Security testers may deploy backdoors, rootkits, or other forms of malicious software to establish covert access. Moreover, they may exploit authorized tools and applications that blend in with regular system operations. This could require creating accounts with elevated permissions, extracting and decoding password hashes, or misusing remote administration tools. Additionally, testers may infiltrate less critical systems within the network that are not precisely monitored, utilizing them as initial access points to progress further within the environment.

DEFINITIONThe concept of pivoting needs to leverage a previously compromised system or network to access other systems or networks within the targeted environment. This approach enables the tester to broaden the scope of their assessment by traversing interconnected systems, thereby facilitating a more comprehensive penetration test.

Maintaining access over time enables penetration testers to replicate a committed attacker's actions. It allows them to thoroughly examine the target's network, identify additional vulnerabilities, and gain higher privileges when necessary to uncover weaknesses across multiple layers. This stage can expose flaws in an organization's incident response and threat-hunting capabilities, highlighting areas that real attackers could exploit to operate without detection for extended periods. By exercising persistence within controls and limitations, penetration testers offer valuable insights to strengthen defenses and minimize the risks of covert, long-term security breaches.

DEFINITIONThreat hunting represents a proactive cybersecurity approach that actively explores potential threats within an organization's network. This process involves using advanced techniques to detect and mitigate these threats before they inflict harm.

Analysis and Report

After penetration testers have gained and maintained access to a target system, the next step is to analyze their findings and compile a comprehensive report thoroughly. This requires documenting all identified vulnerabilities, tested attack vectors, exploited weaknesses, and any access or privileges obtained. It also involves mapping the scope of impact, such as compromised systems, exposed data, and potential business risks.

[Stored data]
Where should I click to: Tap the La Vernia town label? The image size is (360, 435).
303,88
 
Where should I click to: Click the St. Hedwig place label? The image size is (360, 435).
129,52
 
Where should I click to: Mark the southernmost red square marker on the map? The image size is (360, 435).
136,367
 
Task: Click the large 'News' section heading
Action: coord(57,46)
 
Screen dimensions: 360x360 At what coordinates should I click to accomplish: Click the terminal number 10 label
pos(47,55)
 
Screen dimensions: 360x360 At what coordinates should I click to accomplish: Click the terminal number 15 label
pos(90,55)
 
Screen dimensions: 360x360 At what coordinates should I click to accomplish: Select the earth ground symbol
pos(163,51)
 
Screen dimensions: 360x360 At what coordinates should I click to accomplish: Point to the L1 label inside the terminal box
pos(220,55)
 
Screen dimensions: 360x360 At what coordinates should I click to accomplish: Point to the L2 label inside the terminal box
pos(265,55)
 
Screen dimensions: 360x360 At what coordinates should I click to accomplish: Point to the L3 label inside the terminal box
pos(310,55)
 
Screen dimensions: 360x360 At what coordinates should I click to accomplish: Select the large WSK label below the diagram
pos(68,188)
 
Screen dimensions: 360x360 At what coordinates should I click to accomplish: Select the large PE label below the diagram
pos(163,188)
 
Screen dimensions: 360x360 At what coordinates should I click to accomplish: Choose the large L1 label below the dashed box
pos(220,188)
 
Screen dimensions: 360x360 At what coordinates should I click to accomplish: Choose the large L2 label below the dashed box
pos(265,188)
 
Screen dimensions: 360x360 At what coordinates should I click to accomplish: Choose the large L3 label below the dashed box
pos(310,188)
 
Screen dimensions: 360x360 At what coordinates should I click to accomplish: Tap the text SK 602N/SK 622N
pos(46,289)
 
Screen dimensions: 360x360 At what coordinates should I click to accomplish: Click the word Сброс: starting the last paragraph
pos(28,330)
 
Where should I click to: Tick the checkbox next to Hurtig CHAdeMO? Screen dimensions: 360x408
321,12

## [WRITTEN INSTRUCTION A]
Answer these questions using the penetration testing passage:
(i) What does the concept of pivoting leverage to reach other systems or networks?
(ii) According to the definition of threat hunting, what does the process involve using?
(iii) What is the next step after penetration testers have gained and maintained access to a target system?
## [WRITTEN INSTRUCTION B]
Retype the part of the penetration testing passage between "DEFINITIONThreat hunting represents" and "they inflict harm.", inclusive.
The records bear no relation to the penetration testing passage.

## [EXERCISE RESPONSE A]
(i) A previously compromised system or network.
(ii) Advanced techniques to detect and mitigate threats before they inflict harm.
(iii) Analyzing their findings and compiling a comprehensive report.

## [EXERCISE RESPONSE B]
DEFINITIONThreat hunting represents a proactive cybersecurity approach that actively explores potential threats within an organization's network. This process involves using advanced techniques to detect and mitigate these threats before they inflict harm.